This post was inspired by the most fascinating application of PCA I have yet to encounter, a 2009 study which studied the genomes of 3,192 European individuals at 500,568 loci [1]. Remarkably, a PCA of the genomic data using the top two principal component resulted in a high-resolution map of Europe, reproducing geographic features such as the Iberian and Italian peninsulas and the British Isles, and even resolving sub-populations within individual countries (see Figure 1 below).

The data set used in the study is unfortunately not publicly available. However, Amazon Web Services hosts the 1000 Genomes Project, containing genomes sequenced at roughly 81 million loci from 2504 individuals belonging to 26 population groups, as a publicly available S3 Bucket. The high dimension of the feature space (in this case, the number of sequenced loci) precludes the possibility of applying standard techniques to compute a PCA of the data. Others have applied more sophisticated techniques to compute a PCA for the data set; for example, [2] uses IRLBA, an efficient algorithm for computing truncated SVDs of large matrices. I will instead use the simpler method of dual PCA in addition to the non-linear method of kernel PCA to reduce the dimension of the data and visualize it in two and three dimensions.

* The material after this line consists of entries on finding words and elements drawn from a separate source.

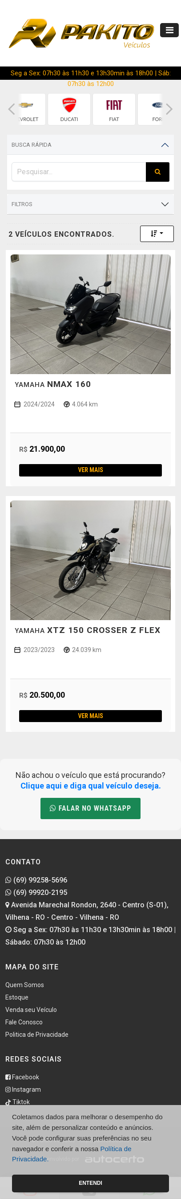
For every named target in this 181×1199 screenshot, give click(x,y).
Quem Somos (24, 984)
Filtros (22, 204)
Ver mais (90, 469)
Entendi (90, 1183)
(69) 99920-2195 (36, 892)
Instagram (23, 1089)
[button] (11, 109)
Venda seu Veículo (31, 1009)
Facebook (22, 1077)
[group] (24, 109)
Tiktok (17, 1101)
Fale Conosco (24, 1022)
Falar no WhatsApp (90, 808)
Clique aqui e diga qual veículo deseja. (90, 785)
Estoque (16, 997)
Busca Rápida (32, 144)
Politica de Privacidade (36, 1034)
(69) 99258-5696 (36, 880)
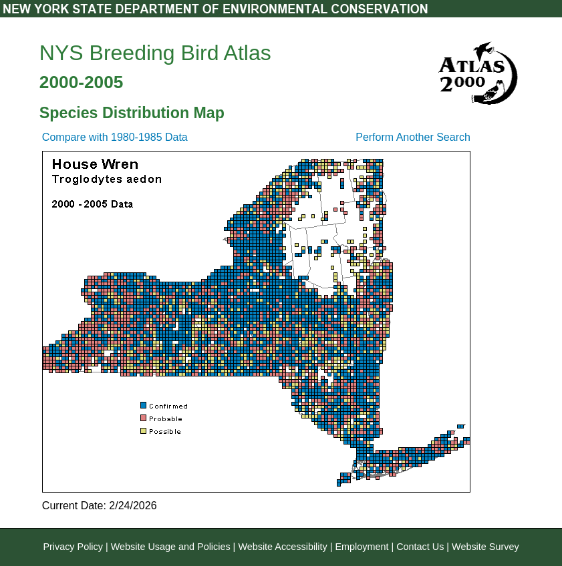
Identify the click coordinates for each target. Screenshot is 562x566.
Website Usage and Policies (171, 546)
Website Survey (485, 546)
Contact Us (420, 546)
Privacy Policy (73, 546)
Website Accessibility (282, 546)
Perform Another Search (413, 137)
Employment (361, 546)
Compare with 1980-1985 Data (115, 137)
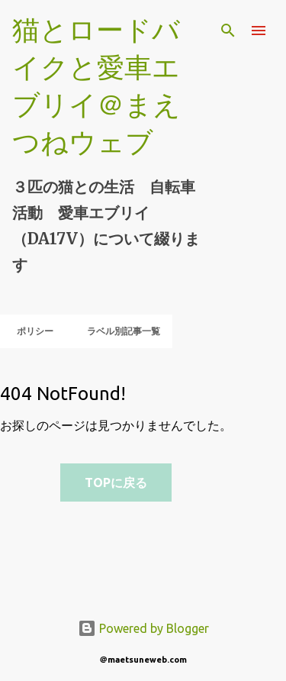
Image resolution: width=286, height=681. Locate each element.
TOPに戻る (116, 482)
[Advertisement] (60, 559)
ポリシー (30, 331)
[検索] (228, 30)
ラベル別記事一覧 (119, 331)
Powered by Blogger (143, 628)
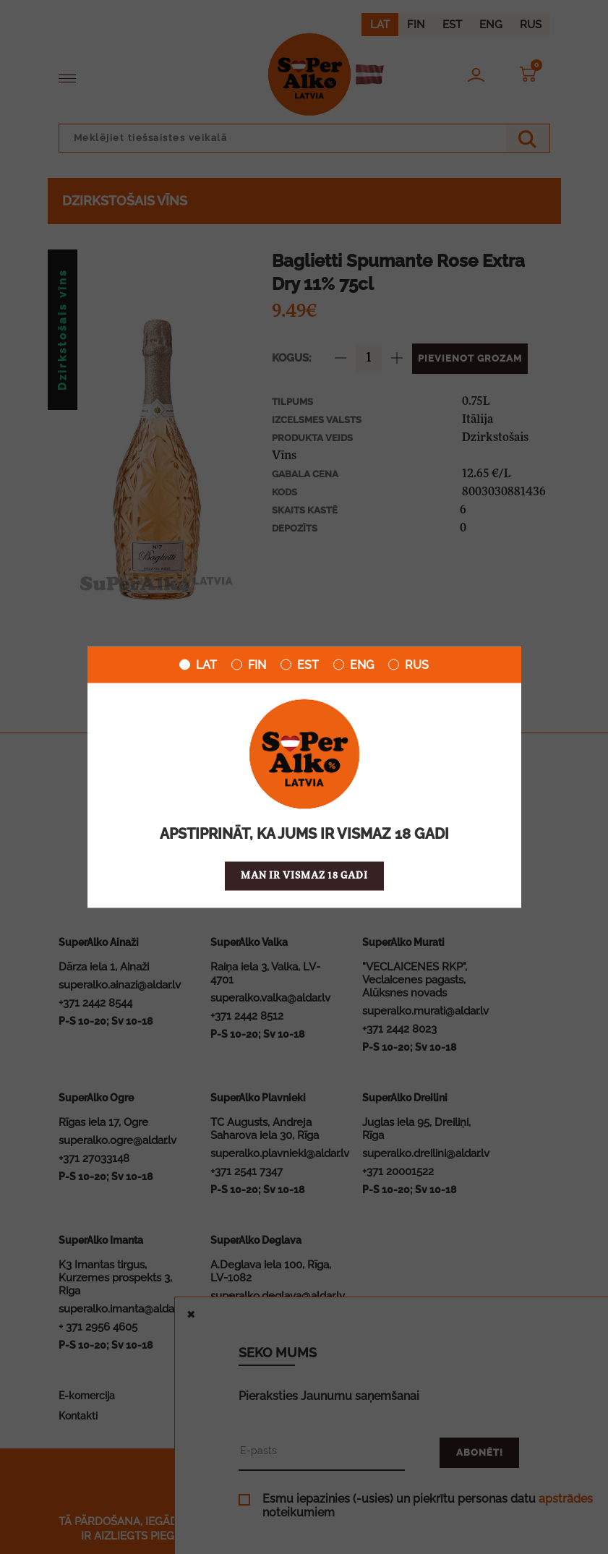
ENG (353, 664)
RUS (408, 664)
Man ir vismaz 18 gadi (304, 875)
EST (300, 664)
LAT (198, 664)
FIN (248, 664)
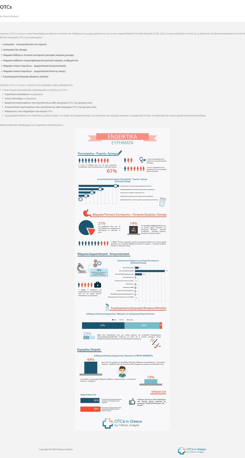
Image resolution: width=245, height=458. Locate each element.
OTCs (6, 7)
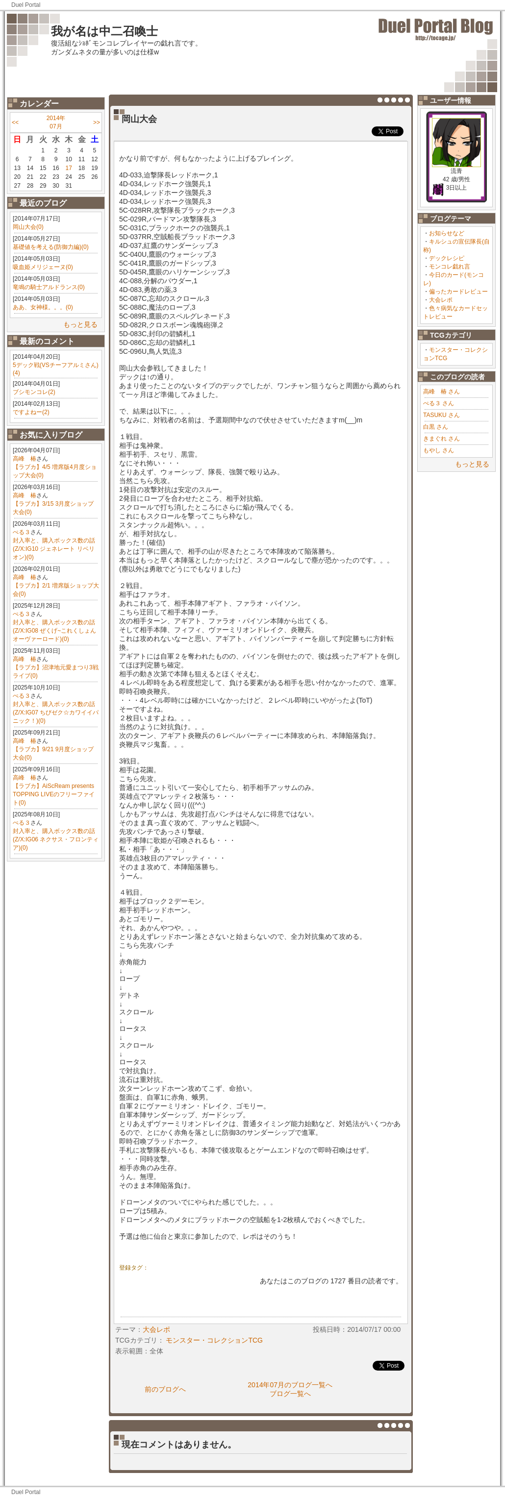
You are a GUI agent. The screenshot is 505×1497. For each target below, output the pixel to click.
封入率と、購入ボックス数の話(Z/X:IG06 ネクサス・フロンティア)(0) (56, 839)
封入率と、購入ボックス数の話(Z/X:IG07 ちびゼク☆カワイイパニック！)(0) (56, 712)
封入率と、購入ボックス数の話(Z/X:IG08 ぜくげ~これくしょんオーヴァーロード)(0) (54, 630)
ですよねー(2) (31, 412)
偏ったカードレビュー (458, 291)
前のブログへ (165, 1389)
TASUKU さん (441, 415)
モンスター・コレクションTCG (214, 1340)
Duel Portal (25, 4)
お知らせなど (446, 233)
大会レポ (441, 299)
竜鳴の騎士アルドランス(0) (49, 287)
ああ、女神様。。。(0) (43, 307)
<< (15, 122)
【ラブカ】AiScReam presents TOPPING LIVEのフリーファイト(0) (54, 794)
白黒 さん (435, 426)
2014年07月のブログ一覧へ (290, 1385)
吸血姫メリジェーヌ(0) (43, 267)
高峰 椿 (24, 458)
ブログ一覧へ (290, 1394)
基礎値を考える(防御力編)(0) (51, 247)
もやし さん (438, 450)
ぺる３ (21, 532)
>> (96, 122)
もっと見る (80, 324)
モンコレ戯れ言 (449, 266)
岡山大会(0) (28, 226)
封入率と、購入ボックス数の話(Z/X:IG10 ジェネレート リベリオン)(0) (54, 549)
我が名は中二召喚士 (104, 31)
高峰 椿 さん (441, 391)
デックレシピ (446, 258)
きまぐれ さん (441, 438)
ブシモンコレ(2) (34, 392)
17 (69, 168)
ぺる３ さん (438, 403)
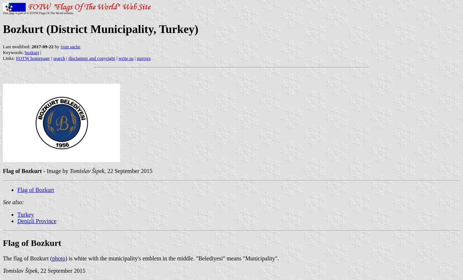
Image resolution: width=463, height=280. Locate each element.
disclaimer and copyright (91, 58)
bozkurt (32, 52)
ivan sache (71, 46)
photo (58, 258)
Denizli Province (36, 221)
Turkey (25, 214)
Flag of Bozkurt (35, 190)
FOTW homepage (33, 58)
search (59, 58)
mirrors (143, 58)
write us (126, 58)
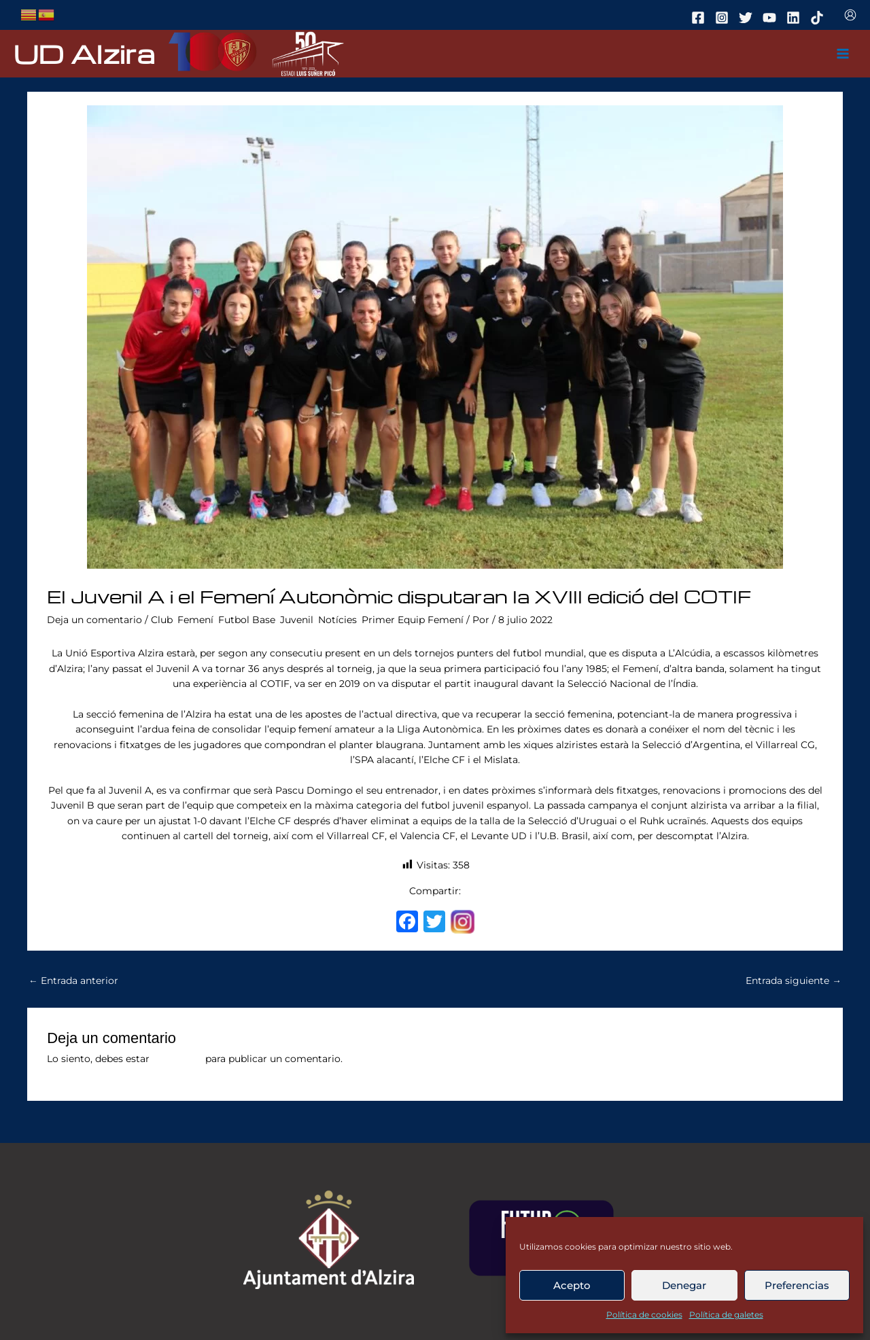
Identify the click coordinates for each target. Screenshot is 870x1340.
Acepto (572, 1285)
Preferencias (797, 1285)
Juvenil (296, 619)
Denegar (684, 1285)
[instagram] (724, 17)
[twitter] (747, 17)
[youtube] (771, 17)
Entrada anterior (73, 980)
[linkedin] (795, 17)
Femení (195, 619)
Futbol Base (246, 619)
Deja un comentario (94, 619)
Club (162, 619)
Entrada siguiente (793, 980)
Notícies (337, 619)
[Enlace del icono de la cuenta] (850, 15)
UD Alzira (84, 53)
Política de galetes (726, 1314)
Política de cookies (644, 1314)
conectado (177, 1058)
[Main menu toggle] (843, 54)
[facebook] (700, 17)
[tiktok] (819, 17)
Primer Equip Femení (413, 619)
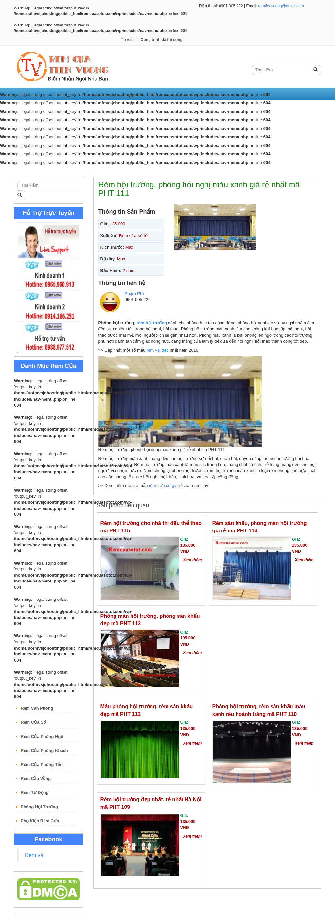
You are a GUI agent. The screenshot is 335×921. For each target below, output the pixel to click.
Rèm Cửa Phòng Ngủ (42, 736)
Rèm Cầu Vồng (36, 778)
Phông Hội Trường (39, 806)
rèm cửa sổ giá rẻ (166, 485)
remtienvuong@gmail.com (281, 6)
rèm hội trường (151, 323)
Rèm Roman (154, 170)
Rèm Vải (57, 170)
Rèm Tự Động (35, 792)
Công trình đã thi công (162, 39)
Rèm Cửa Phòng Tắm (42, 764)
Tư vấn (127, 39)
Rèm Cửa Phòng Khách (44, 750)
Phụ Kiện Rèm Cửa (40, 820)
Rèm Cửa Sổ (33, 722)
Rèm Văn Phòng (37, 708)
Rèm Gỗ (184, 170)
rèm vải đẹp (157, 350)
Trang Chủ (29, 170)
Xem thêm (192, 560)
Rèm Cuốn (86, 170)
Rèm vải (34, 855)
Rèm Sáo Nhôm (218, 170)
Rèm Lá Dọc (119, 170)
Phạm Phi (134, 293)
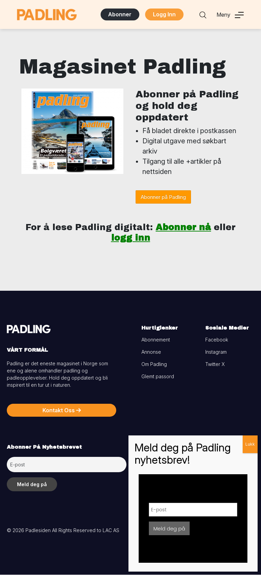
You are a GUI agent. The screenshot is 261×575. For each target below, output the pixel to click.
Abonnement (155, 340)
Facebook (216, 340)
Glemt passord (157, 377)
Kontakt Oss (61, 410)
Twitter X (215, 364)
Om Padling (154, 364)
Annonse (151, 352)
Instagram (216, 352)
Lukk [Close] (250, 444)
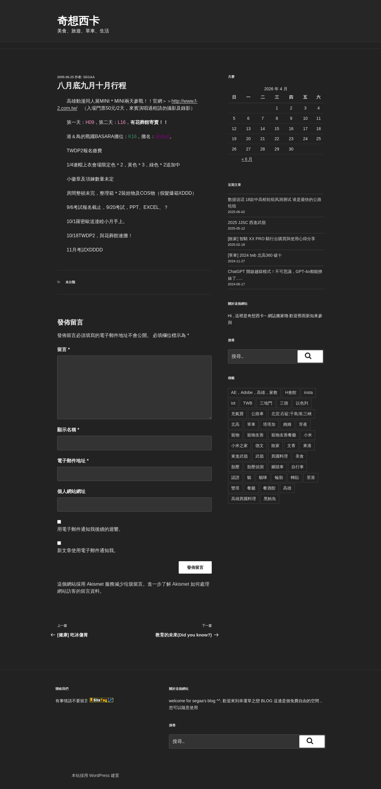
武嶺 (259, 456)
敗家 (275, 445)
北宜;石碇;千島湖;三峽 (291, 413)
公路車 (257, 413)
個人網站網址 (71, 491)
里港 (311, 477)
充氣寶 (237, 413)
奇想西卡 (78, 21)
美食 (299, 456)
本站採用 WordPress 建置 (95, 775)
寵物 (235, 435)
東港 (307, 445)
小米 (308, 435)
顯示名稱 (68, 429)
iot (233, 403)
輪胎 (279, 477)
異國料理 (279, 456)
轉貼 (295, 477)
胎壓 (235, 466)
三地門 (266, 403)
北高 (235, 424)
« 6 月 (247, 159)
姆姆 (287, 424)
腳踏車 (277, 466)
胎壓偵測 (255, 466)
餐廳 (251, 488)
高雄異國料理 (243, 498)
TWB (247, 403)
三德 (284, 403)
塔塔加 (269, 424)
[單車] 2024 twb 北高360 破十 (255, 255)
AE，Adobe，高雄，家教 (254, 392)
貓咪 (263, 477)
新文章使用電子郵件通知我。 (88, 550)
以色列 (302, 403)
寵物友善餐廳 (283, 435)
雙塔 (235, 488)
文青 (291, 445)
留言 (63, 349)
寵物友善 (255, 435)
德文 (259, 445)
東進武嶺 (239, 456)
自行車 (297, 466)
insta (308, 392)
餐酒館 (269, 488)
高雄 (287, 488)
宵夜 (303, 424)
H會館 (290, 392)
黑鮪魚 (270, 498)
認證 (235, 477)
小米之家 (239, 445)
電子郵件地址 (73, 460)
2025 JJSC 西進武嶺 (247, 222)
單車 (251, 424)
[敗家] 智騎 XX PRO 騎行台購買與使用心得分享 (271, 238)
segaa (89, 77)
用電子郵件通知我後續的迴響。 (90, 529)
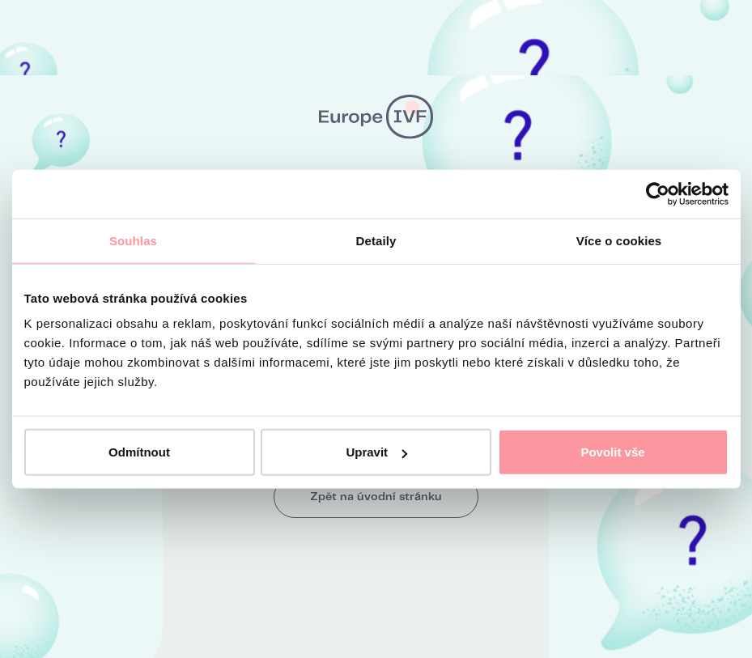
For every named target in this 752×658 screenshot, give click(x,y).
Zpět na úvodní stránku (376, 497)
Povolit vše (612, 452)
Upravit (376, 452)
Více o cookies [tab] (619, 240)
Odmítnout (139, 452)
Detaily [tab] (376, 240)
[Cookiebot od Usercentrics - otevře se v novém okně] (658, 193)
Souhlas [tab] (133, 240)
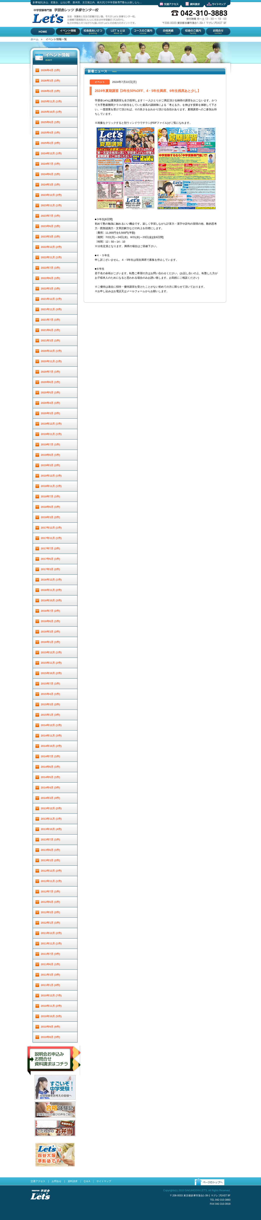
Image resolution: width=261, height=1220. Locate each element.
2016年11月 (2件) (51, 590)
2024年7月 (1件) (50, 163)
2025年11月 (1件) (51, 101)
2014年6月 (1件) (50, 766)
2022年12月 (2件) (51, 246)
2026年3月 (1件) (50, 80)
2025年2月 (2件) (50, 143)
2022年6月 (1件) (50, 278)
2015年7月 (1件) (50, 683)
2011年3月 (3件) (50, 974)
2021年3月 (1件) (50, 340)
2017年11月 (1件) (51, 538)
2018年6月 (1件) (50, 506)
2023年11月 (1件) (51, 205)
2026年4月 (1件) (50, 70)
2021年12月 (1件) (51, 298)
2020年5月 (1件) (50, 392)
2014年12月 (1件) (51, 725)
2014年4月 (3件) (50, 787)
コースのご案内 (139, 39)
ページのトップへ (205, 1188)
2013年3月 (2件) (50, 860)
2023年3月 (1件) (50, 236)
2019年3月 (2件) (50, 465)
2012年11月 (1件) (51, 881)
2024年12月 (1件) (51, 153)
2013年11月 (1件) (51, 818)
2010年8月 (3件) (50, 1037)
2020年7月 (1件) (50, 371)
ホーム (35, 39)
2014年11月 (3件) (51, 735)
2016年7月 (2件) (50, 610)
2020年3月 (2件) (50, 413)
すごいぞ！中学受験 (47, 1102)
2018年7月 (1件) (50, 496)
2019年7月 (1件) (50, 444)
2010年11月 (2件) (51, 1005)
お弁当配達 (41, 1139)
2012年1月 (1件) (50, 922)
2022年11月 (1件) (51, 257)
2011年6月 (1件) (50, 964)
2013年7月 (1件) (50, 839)
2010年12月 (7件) (51, 995)
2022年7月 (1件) (50, 267)
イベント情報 (64, 39)
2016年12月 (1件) (51, 579)
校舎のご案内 (188, 39)
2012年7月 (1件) (50, 891)
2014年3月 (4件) (50, 797)
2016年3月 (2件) (50, 631)
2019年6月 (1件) (50, 454)
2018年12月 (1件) (51, 475)
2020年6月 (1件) (50, 382)
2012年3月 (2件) (50, 912)
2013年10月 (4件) (51, 829)
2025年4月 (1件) (50, 132)
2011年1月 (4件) (50, 985)
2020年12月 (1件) (51, 350)
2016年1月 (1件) (50, 642)
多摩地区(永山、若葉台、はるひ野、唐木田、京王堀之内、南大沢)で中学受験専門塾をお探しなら (47, 36)
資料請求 (186, 10)
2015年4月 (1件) (50, 694)
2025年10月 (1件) (51, 111)
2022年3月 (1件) (50, 288)
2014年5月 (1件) (50, 777)
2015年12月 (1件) (51, 652)
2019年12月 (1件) (51, 423)
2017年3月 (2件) (50, 569)
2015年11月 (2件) (51, 662)
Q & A (87, 1181)
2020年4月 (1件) (50, 402)
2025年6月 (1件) (50, 122)
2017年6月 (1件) (50, 558)
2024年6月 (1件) (50, 174)
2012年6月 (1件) (50, 901)
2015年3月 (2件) (50, 704)
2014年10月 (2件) (51, 745)
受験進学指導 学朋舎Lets (40, 1206)
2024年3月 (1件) (50, 184)
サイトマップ (213, 10)
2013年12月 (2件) (51, 808)
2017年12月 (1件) (51, 527)
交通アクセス (166, 10)
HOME (35, 39)
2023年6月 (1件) (50, 226)
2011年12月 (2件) (51, 933)
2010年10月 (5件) (51, 1016)
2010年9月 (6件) (50, 1026)
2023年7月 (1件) (50, 215)
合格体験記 (41, 1121)
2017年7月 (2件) (50, 548)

The 1000 Genomes Project was an international effort commencing in 2008 and completed in 2015 to catalog human genetic variation. The project sequenced the genomes of 2504 individuals from 26 different population groups from around the world, and the resulting data set was made publicly available for the benefit of future research. Since different individuals share the vast majority of their genomes in common, genomic data is stored in “variant call format” (VCF), which records the differences between individual genomes and a reference genome. Each genome in the study was sampled at roughly 81 million “variant” sites (i.e., sites that frequently differ from the reference genome), resulting in a high-dimensional feature space. Variants may range in length from “single-nucleotide polymorphisms” (SNPs), indicating a change in a single base pair, to several base pairs in length. To illustrate VCF, here’s a small excerpt consisting of two rows from a VCF file from the 1000 Genomes Project (for clarity, I have omitted most columns and have formatted the text so that columns are properly aligned).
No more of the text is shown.